Tuesday, January 10th, 2012 by Brandon Runyon
Dear Papa Rat and Mama Mouse,
Don’t think we’re just going after you because you make people sick. Did you really think we wouldn’t notice everything you tore up and destroyed? Here’s the list of damages:
- When you ran along the sides of rooms, you left dark rubmarks on the walls. And your urine stains really stink.
- When you salvaged nesting material from paper, upholstery, books, and wood, you gnawed on it and destroyed it.
- You not only ate the garden but went after the ornamental plants on the front porch.
- When you gnawed the plastic, we got grossed out. Then you went after the lead and aluminum and other soft metals. That cost more. The final blow was when you tried to eat the wiring and nearly caused fires. I don’t care that you gnaw on everything you can find to keep your teeth sharp.
- When you stole the cat & dog food and carried crumbs of it back to your nests, insect infestations started.
- Then you went after the pet food. Really?
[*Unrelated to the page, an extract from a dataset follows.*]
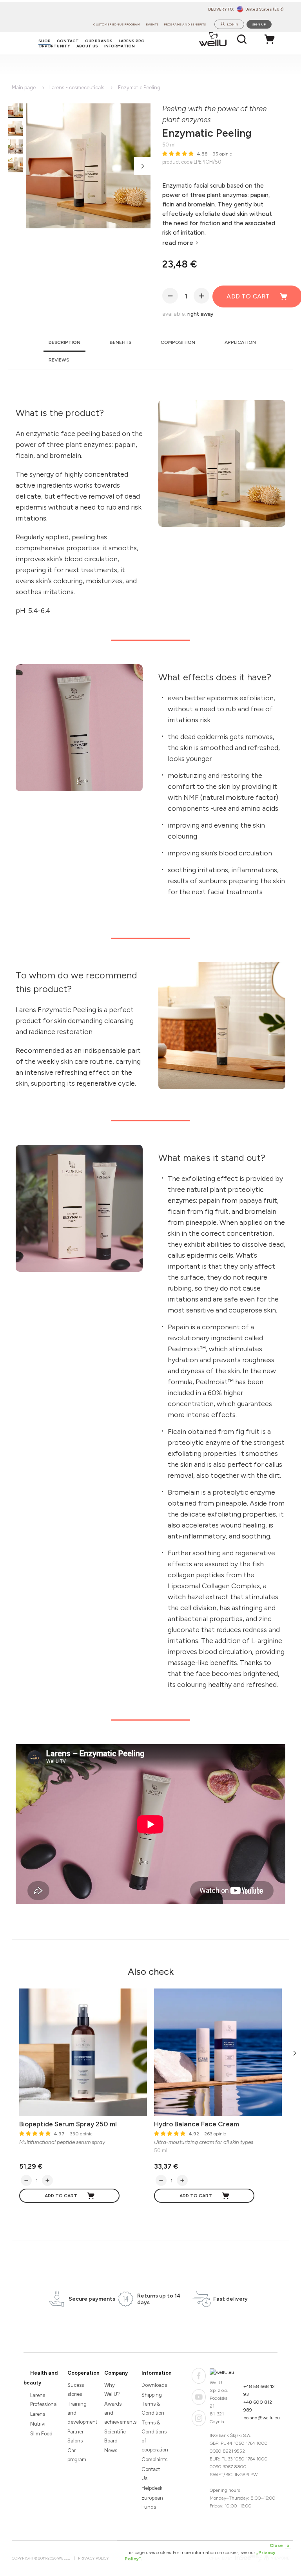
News (110, 2450)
No respect for your fellow animals?
Don’t beg for pity because we don’t have any – not for you or for any of your baby mice. Mama Mouse, if we don’t boot you out now, we know you’ll just keep having more babies. You can have 50 baby mice each year, in litters of about 6 mice each. Those mice will start having babies when they are 5 weeks old.
And we know the golden rule of rodent populations: the more available food, the more babies.
This is your warning to get out now. If we have to talk to you again, we’ll serve eviction papers and get rid of you.